***** Listed entries *****

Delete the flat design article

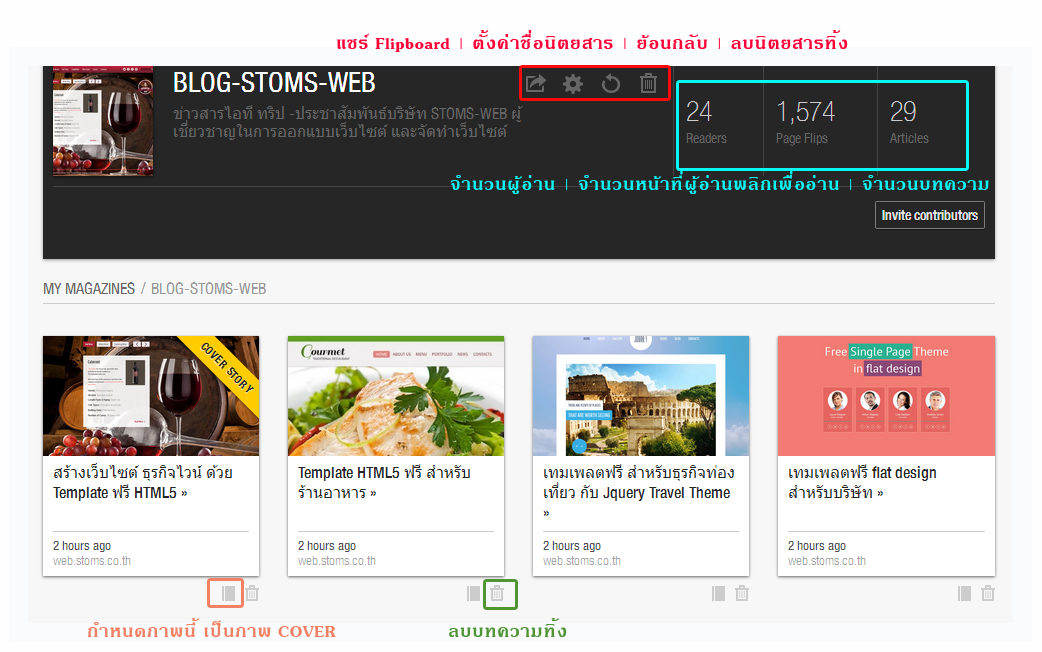coord(988,593)
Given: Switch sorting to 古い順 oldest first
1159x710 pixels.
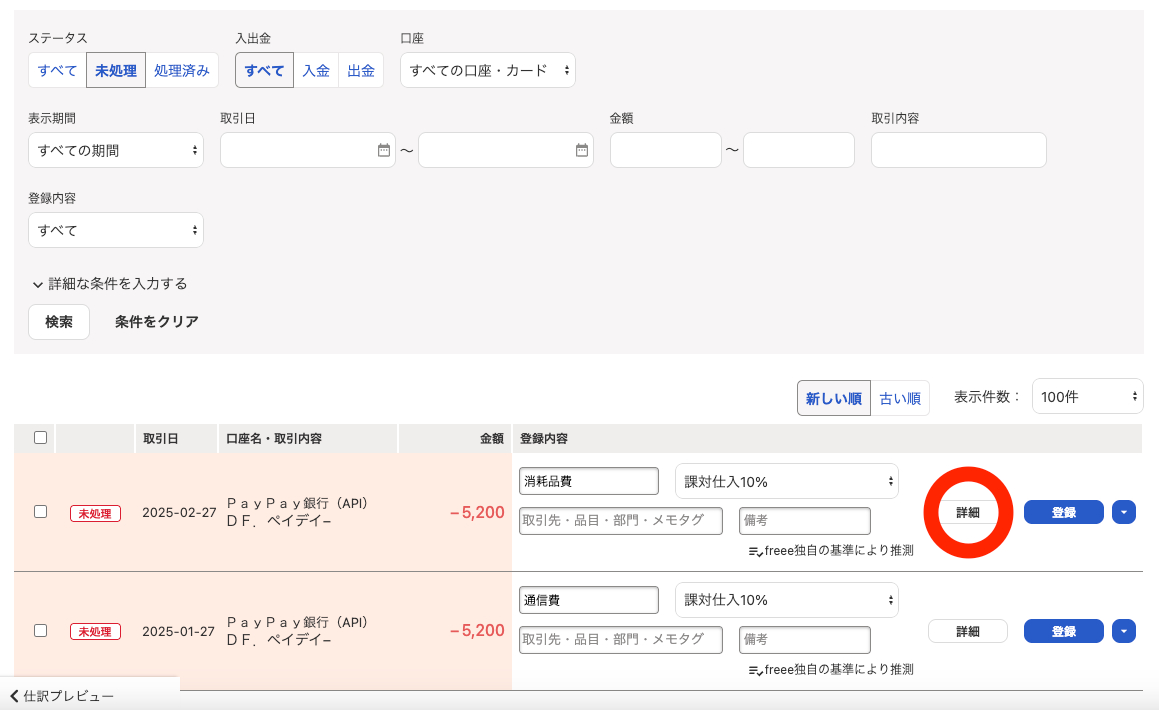Looking at the screenshot, I should click(x=899, y=396).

*****

▸ **Given task**:
Rewrite these rows with "article" replaced by "post" and everything else unchanged. Leave out the pictures.

▸ **Problem solution**:
Delete the flat design post

coord(988,593)
Given: Switch sorting to 古い順 oldest first
1159x710 pixels.
Looking at the screenshot, I should click(x=899, y=396).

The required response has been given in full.